--- Start Record list ---
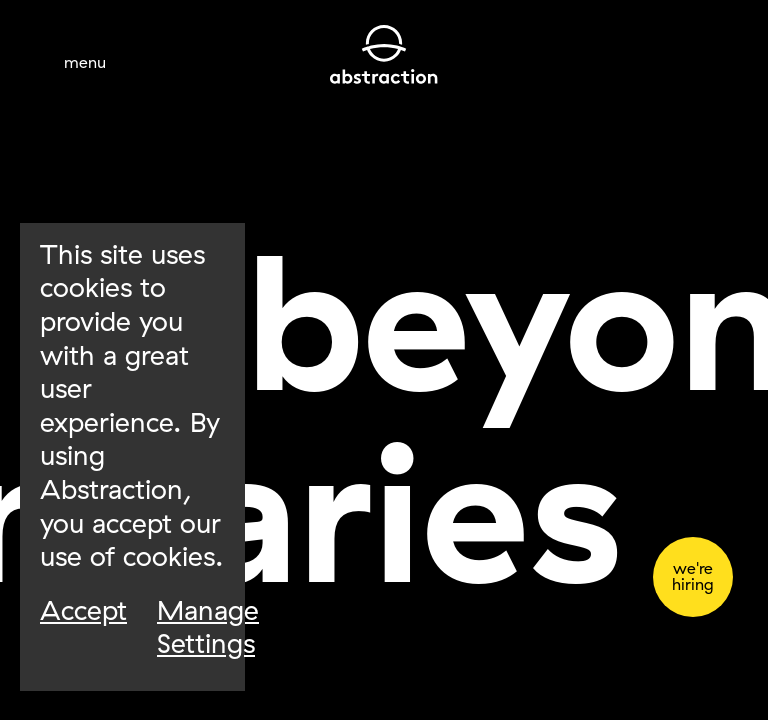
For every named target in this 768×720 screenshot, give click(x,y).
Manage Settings (208, 627)
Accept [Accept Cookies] (83, 610)
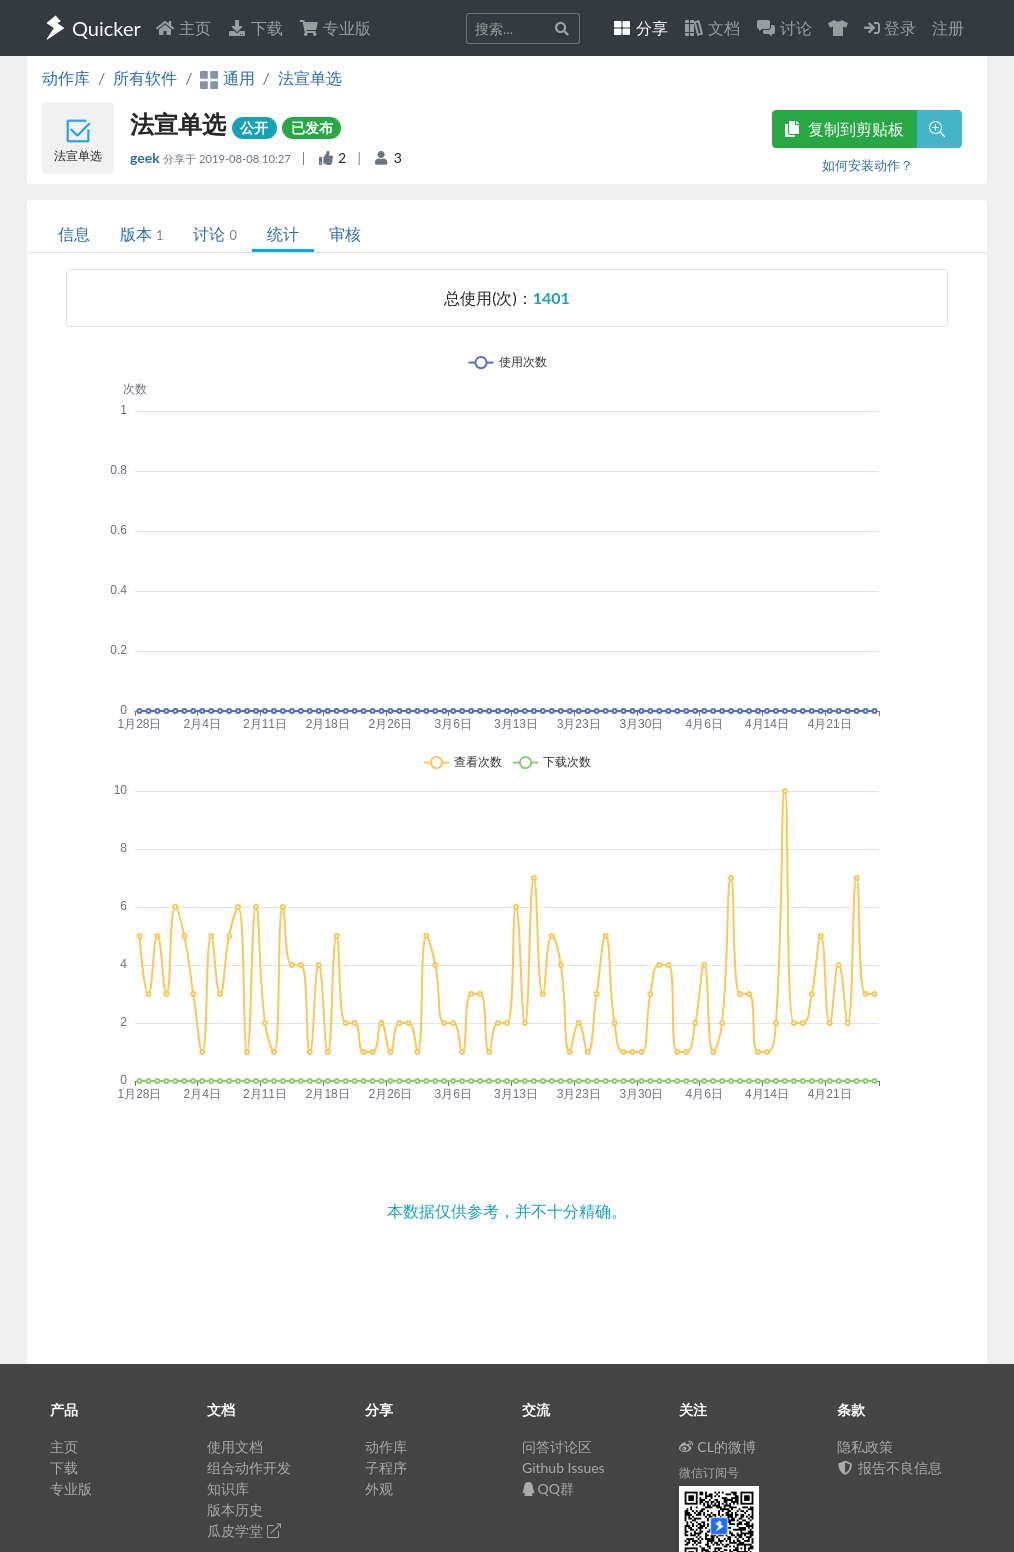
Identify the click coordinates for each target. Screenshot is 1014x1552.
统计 (283, 233)
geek (146, 157)
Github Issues (563, 1467)
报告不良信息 (890, 1467)
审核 (345, 233)
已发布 (312, 127)
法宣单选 (310, 77)
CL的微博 (717, 1446)
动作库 (66, 77)
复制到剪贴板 (844, 128)
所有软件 (145, 77)
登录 (890, 27)
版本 (141, 233)
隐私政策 (865, 1446)
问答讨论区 (557, 1446)
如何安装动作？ (867, 165)
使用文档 (235, 1446)
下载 (255, 27)
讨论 (214, 233)
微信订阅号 (709, 1472)
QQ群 (548, 1488)
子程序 (386, 1467)
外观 (379, 1488)
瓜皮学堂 (244, 1530)
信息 (74, 233)
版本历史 (235, 1509)
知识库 (228, 1488)
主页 (183, 27)
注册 (948, 27)
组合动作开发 (249, 1467)
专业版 (335, 27)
--- End Record list ---
Set problem: Gather from the records above every line that contains the string "target", and copy each such line in full.

Output:
For every named target in this 768×720 screenshot, give click(x,y).
Identify the click coordinates for each target. Screenshot is 1014x1552.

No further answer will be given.